In my post I repeated your description of 3 vocal registers (chest, middle, and head) but then put a suggested range (for a male voice) and wanted to know if I had understood you correctly:
would middle voice be the "passagio" range of about middle C to the f-g above for certain tenors? (so about a fourth or a fifth)? And of course a bit lower/higher for different male voices.
What would the range be of middle voice be for a typical (say soprano) female voice? I assume female head voice to start about e5/f5 - an octave higher than for male head voice - correct?
So now a question: male "tenor" head voice sounds nothing to me like female head voice. Whereas, another male register (see below) does. Are you proposing that say "tenor" head voice and "soprano" head voice are the same phonantional registers in the two sexes, even though they sound quite different?

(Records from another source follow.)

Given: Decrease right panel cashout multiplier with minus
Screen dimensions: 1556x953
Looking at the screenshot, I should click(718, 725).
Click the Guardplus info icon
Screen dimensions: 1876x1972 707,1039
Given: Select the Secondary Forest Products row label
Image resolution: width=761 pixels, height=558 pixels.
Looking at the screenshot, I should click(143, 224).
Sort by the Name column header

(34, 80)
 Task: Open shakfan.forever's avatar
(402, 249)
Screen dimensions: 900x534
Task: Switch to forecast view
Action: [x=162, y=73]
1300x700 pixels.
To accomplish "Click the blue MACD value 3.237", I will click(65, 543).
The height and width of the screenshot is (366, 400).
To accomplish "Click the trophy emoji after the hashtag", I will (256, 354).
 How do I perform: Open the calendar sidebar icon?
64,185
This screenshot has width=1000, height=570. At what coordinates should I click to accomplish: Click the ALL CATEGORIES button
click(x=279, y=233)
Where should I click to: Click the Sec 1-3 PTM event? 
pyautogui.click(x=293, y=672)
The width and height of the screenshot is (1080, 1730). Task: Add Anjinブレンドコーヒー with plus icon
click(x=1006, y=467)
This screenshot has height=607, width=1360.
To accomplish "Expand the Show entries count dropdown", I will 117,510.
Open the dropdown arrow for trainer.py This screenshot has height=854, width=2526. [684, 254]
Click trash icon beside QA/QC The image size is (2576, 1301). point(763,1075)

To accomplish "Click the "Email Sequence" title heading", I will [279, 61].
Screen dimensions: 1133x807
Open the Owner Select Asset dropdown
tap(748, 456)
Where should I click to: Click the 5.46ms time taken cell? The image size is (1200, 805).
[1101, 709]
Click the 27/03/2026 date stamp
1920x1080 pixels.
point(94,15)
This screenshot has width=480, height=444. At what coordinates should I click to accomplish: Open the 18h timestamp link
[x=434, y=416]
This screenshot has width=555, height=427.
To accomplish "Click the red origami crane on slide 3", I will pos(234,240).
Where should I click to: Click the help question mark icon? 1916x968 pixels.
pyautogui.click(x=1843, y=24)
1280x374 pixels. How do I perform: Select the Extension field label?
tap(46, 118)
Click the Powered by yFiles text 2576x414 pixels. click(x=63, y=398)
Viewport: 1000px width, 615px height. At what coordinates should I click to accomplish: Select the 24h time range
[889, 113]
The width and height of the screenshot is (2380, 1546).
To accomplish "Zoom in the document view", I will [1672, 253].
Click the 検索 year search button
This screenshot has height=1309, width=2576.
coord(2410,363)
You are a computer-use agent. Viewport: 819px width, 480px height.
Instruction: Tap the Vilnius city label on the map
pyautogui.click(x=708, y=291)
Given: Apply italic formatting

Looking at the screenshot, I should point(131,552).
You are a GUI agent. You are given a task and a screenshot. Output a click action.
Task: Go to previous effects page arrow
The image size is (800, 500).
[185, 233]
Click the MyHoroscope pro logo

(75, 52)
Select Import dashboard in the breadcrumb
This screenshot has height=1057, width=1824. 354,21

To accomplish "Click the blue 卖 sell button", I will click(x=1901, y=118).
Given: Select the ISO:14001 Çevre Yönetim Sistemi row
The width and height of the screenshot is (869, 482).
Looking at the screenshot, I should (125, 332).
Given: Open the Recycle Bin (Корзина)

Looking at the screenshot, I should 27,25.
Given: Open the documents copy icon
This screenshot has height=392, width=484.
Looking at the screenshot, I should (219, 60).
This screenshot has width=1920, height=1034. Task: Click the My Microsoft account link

Finally, I also tried to explore the possibility of a higher male register, described as the "pure upper" register by some - to me this male register is more akin to the "soprano" head voice. I did not clearly understand your view. I wrote, "There is for me a definite feeling of making a switch to produce this register, and when I listen to nearly all counter-tenors I hear a switch between the lower voice and this voice."
In reply, you wrote, "My experience supports yours about the need for countertenors to switch into another "mode", as it were, of vocal production in the range from about G4 and higher. The classical singing technique does not make this switch but rather sings a production which is is more similar in sound and sensation throughout the voice."
Terrific that we seem to be talking about the same thing. But now I'm still not clear: what do you term this "mode" that say countertenors switch to, and how is the phonational behavior different from that of the "classical" or "tenor" head voice mode?